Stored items
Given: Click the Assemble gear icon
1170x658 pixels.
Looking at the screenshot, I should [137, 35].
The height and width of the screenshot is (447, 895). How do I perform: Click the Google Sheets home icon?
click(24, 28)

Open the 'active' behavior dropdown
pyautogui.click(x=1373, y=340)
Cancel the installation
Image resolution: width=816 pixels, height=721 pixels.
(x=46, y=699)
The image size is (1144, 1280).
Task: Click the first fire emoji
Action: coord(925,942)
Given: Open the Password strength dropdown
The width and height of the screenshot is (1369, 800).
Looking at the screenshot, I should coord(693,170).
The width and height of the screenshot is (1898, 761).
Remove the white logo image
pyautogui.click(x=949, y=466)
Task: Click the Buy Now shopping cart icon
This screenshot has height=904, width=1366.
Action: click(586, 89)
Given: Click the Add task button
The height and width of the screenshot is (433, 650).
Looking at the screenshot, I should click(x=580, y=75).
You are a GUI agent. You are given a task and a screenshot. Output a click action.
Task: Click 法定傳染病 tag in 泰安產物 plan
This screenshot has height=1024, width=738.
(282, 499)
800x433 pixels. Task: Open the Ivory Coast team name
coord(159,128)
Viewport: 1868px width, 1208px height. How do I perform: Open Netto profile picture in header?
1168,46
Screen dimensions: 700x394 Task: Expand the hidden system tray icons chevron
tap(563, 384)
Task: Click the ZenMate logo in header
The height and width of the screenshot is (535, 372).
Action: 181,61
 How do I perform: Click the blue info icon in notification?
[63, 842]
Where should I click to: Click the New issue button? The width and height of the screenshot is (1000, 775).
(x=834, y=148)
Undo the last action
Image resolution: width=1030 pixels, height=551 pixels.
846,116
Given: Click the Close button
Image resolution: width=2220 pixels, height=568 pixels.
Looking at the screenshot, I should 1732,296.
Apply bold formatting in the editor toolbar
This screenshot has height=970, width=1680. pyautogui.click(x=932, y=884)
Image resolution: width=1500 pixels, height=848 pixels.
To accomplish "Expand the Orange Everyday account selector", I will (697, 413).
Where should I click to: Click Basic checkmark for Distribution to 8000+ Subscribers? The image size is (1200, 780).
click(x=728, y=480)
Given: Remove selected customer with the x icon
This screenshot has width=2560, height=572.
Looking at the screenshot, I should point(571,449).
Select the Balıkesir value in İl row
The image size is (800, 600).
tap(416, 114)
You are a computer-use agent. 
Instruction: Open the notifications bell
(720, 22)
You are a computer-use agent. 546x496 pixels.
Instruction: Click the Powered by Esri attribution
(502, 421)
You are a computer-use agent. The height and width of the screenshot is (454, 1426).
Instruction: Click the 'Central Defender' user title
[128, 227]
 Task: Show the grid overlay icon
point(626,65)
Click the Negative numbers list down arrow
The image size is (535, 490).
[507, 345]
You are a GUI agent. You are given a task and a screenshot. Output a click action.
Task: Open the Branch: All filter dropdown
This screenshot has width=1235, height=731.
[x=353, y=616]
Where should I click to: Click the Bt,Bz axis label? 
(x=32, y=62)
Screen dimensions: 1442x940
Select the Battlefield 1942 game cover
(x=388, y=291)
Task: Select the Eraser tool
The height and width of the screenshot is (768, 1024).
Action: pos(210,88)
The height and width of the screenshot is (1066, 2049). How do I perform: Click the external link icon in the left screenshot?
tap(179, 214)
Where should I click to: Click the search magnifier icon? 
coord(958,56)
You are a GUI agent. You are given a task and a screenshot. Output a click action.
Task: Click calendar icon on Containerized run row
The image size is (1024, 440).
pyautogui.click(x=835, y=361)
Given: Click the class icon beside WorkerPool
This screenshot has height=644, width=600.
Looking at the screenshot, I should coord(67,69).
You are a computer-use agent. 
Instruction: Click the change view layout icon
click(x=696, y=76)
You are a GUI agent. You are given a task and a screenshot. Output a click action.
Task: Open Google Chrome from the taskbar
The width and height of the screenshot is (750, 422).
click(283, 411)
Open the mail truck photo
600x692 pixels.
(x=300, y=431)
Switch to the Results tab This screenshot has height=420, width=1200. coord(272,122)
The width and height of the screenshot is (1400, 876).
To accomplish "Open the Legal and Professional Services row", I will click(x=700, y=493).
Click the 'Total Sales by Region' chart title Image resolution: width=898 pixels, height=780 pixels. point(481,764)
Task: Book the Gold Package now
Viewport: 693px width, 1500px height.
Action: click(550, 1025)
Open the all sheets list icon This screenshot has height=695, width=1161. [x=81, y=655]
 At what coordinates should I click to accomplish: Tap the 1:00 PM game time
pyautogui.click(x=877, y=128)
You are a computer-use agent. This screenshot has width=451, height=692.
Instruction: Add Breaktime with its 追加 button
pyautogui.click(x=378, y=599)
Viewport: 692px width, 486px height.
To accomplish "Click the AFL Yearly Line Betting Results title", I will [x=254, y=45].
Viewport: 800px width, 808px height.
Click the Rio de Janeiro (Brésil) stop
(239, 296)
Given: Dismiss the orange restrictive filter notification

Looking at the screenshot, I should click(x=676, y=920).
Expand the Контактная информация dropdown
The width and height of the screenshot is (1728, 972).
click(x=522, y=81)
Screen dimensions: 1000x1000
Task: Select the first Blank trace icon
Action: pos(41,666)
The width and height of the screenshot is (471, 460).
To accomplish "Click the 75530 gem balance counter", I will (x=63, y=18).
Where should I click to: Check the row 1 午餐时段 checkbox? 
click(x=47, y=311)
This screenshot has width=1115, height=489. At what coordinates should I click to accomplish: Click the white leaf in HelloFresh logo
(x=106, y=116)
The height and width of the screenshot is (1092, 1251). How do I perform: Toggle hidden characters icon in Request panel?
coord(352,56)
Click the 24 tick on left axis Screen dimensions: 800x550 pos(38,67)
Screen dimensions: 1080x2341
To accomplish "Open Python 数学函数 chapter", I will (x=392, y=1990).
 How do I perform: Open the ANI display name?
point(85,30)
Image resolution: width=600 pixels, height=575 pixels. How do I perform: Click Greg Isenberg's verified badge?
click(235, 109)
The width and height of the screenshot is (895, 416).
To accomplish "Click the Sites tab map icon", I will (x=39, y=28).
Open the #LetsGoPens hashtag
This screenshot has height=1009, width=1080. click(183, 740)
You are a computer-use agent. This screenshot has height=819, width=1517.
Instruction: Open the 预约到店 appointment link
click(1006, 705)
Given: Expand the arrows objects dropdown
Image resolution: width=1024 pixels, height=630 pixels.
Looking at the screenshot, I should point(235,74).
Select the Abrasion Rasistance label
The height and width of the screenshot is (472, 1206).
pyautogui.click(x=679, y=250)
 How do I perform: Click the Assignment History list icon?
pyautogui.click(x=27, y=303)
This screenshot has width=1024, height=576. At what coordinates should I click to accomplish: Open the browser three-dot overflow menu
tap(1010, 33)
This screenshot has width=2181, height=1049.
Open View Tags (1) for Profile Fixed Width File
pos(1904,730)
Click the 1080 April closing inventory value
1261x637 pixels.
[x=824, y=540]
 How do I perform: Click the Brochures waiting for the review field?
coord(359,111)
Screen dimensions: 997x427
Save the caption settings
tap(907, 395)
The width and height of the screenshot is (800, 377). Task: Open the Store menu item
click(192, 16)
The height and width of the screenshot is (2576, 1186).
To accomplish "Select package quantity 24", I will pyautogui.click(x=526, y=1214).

(What to work on) Print, please, the lines above from the very first through the one that holds "Given: Click the Add task button", both included, word for word and with nothing else.

(Solved exercise)
Given: Click the Assemble gear icon
1170x658 pixels.
Looking at the screenshot, I should [137, 35].
The height and width of the screenshot is (447, 895). How do I perform: Click the Google Sheets home icon?
click(24, 28)

Open the 'active' behavior dropdown
pyautogui.click(x=1373, y=340)
Cancel the installation
Image resolution: width=816 pixels, height=721 pixels.
(x=46, y=699)
The image size is (1144, 1280).
Task: Click the first fire emoji
Action: coord(925,942)
Given: Open the Password strength dropdown
The width and height of the screenshot is (1369, 800).
Looking at the screenshot, I should coord(693,170).
The width and height of the screenshot is (1898, 761).
Remove the white logo image
pyautogui.click(x=949, y=466)
Task: Click the Buy Now shopping cart icon
This screenshot has height=904, width=1366.
Action: click(586, 89)
Given: Click the Add task button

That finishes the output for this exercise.